**To be done**
Reproduce the entries below verbatim, from the line containing "You are a computer-use agent. Viewport: 1389px" through the end of the entries, both ends included. Omit the pictures from your copy.

** BEGIN Provided material **

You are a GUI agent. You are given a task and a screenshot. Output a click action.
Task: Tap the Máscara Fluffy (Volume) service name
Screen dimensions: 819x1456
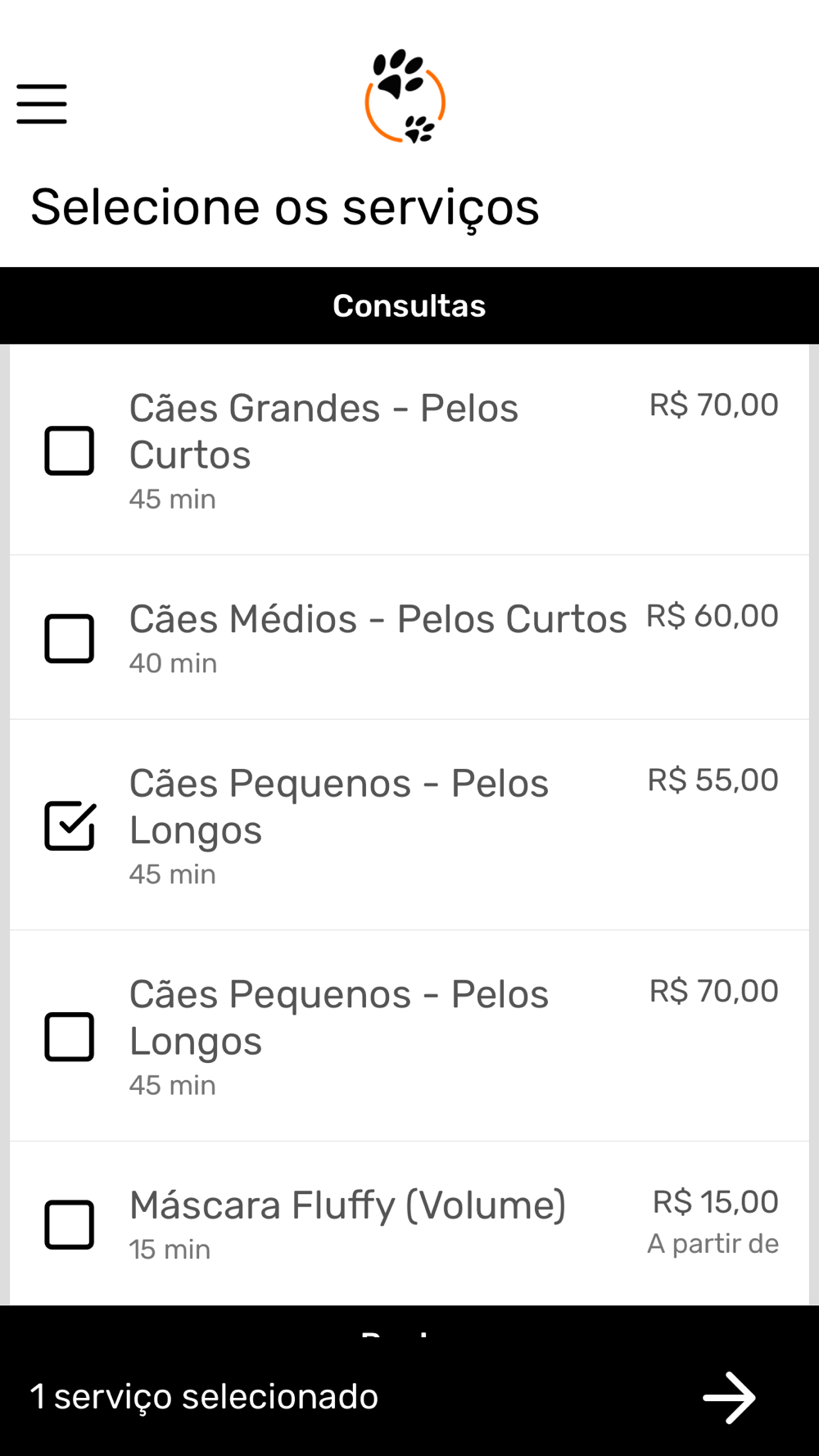347,1205
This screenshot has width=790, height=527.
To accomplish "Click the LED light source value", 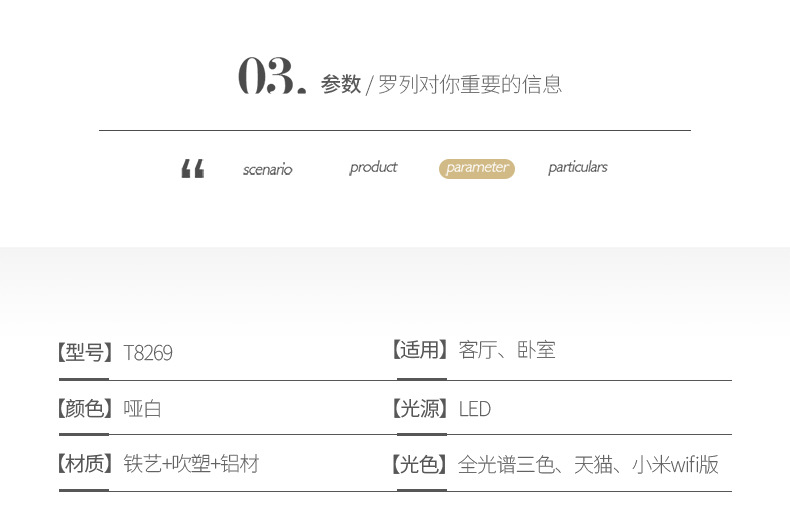I will pyautogui.click(x=475, y=409).
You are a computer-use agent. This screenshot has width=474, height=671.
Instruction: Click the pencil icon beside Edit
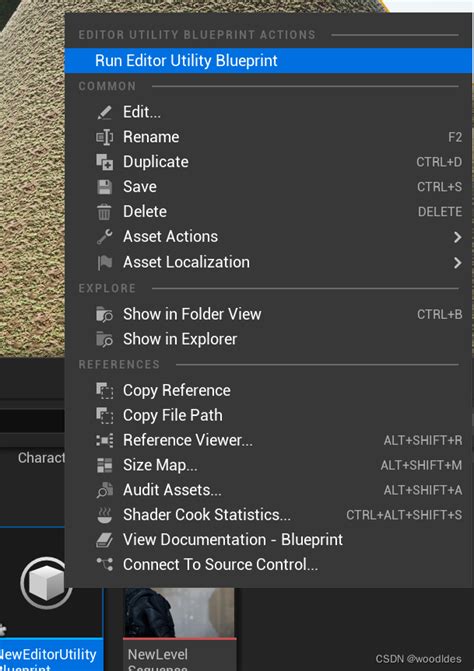[x=104, y=113]
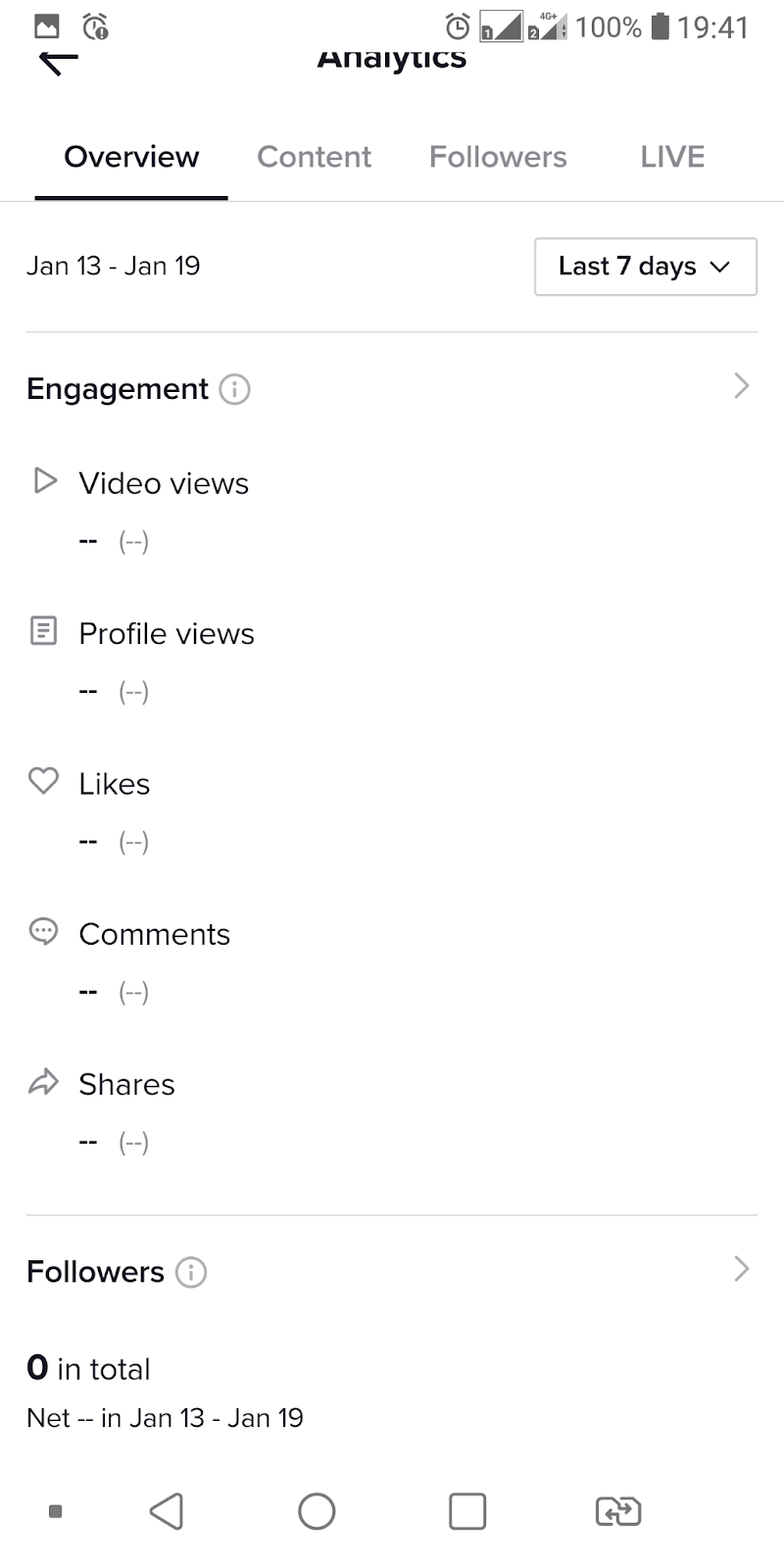The width and height of the screenshot is (784, 1568).
Task: Tap the screen switch navigation icon
Action: [618, 1511]
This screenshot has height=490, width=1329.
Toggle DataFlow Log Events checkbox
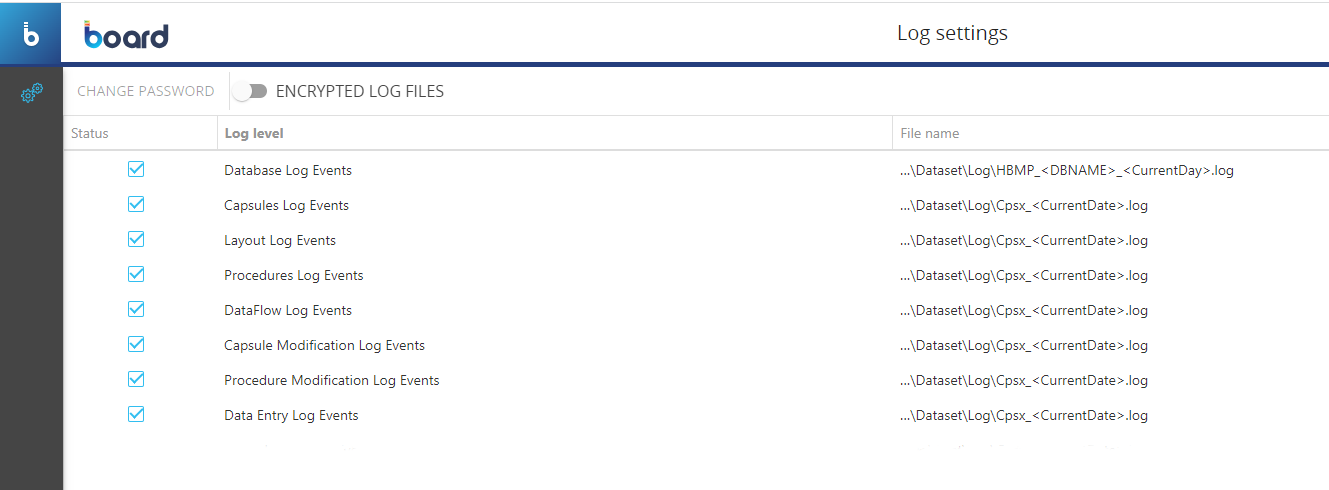tap(136, 310)
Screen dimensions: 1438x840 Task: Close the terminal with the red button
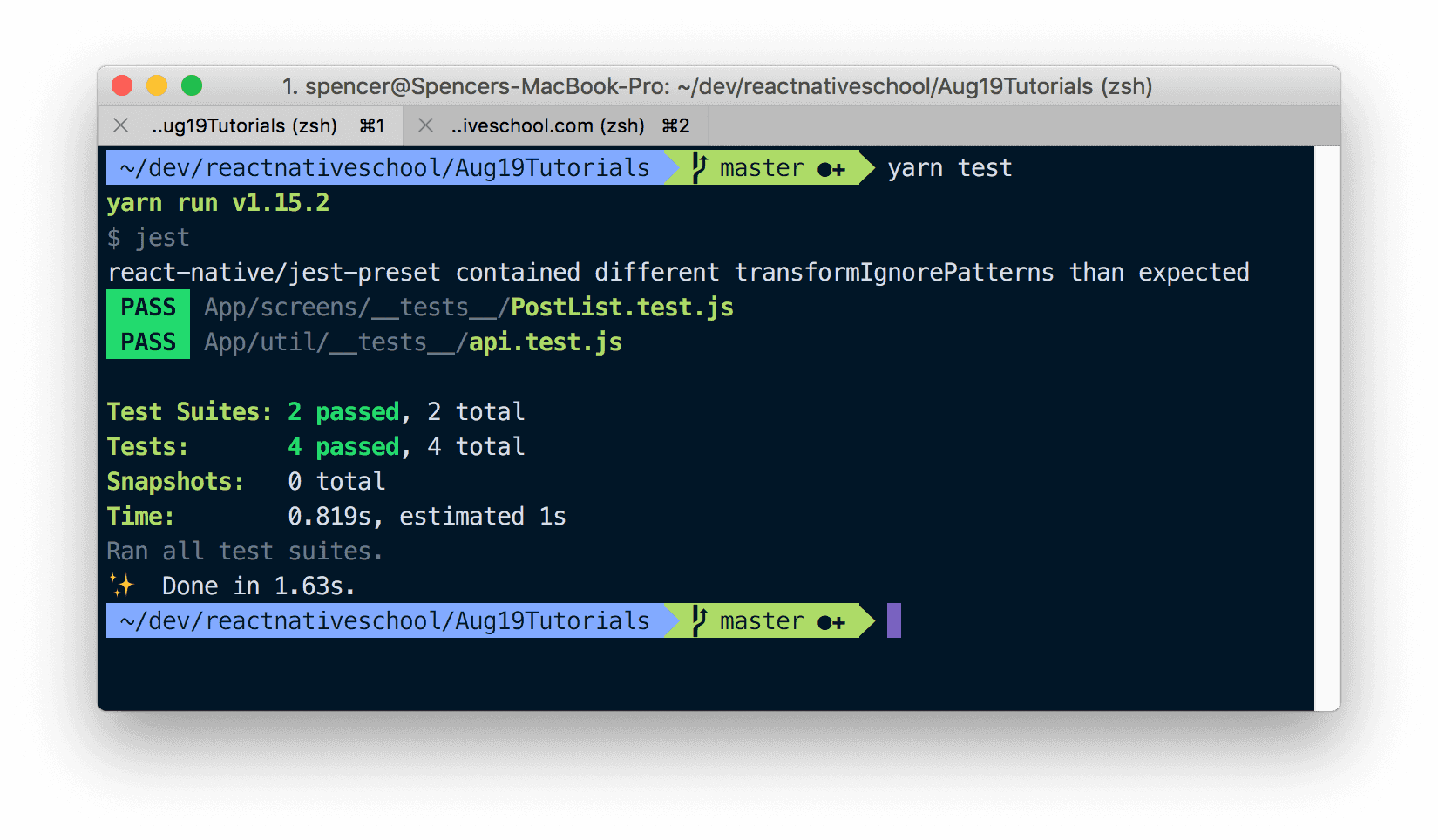click(x=122, y=85)
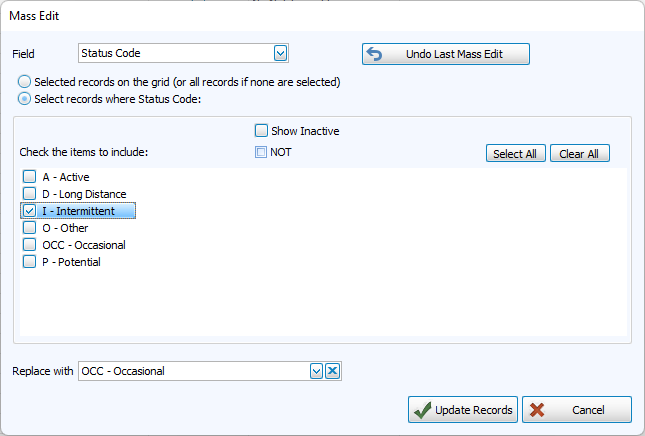
Task: Click the Cancel button
Action: click(576, 410)
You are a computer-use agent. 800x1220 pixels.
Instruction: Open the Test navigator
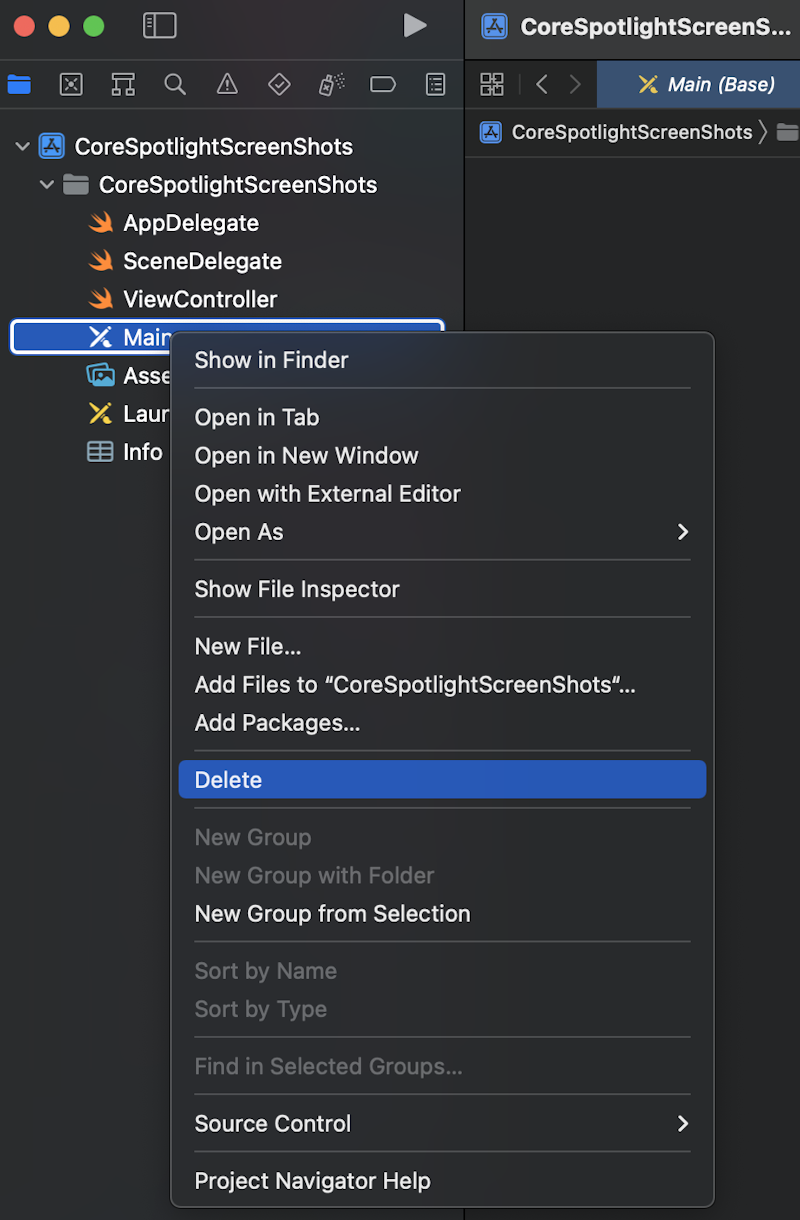point(279,84)
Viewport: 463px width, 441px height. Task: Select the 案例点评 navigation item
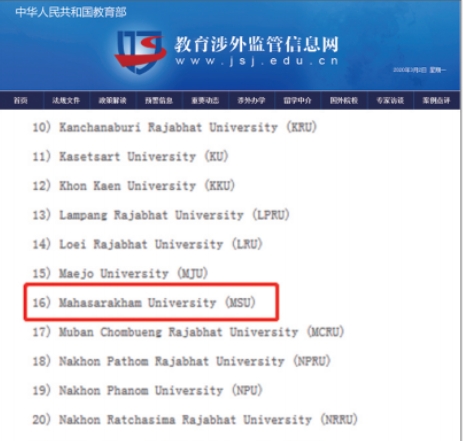pos(436,100)
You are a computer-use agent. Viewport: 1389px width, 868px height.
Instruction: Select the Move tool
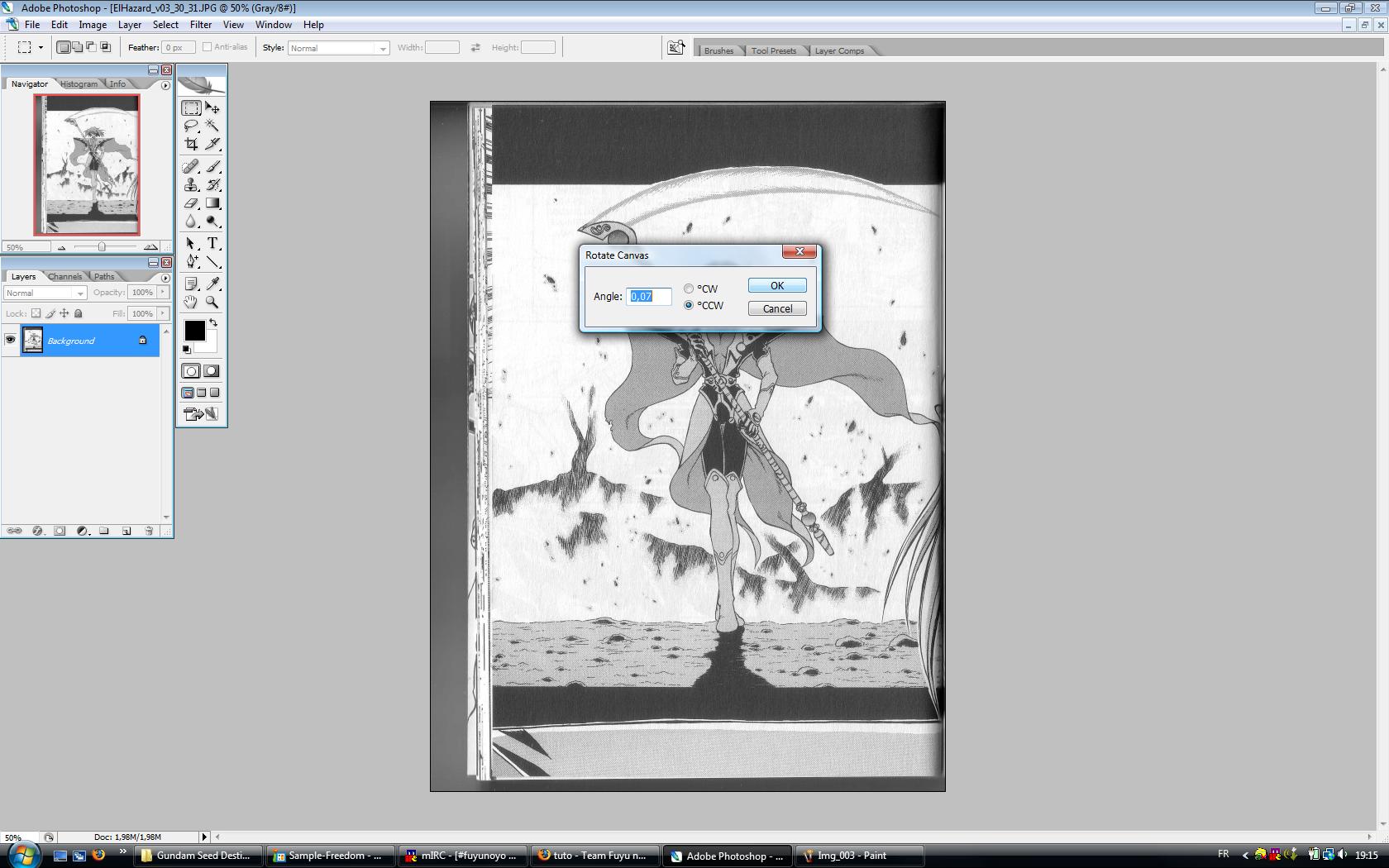[x=212, y=108]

** END Provided material **

**Result below**
You are a computer-use agent. Viewport: 1389px width, 868px height.
Instruction: Select the Move tool
[x=212, y=108]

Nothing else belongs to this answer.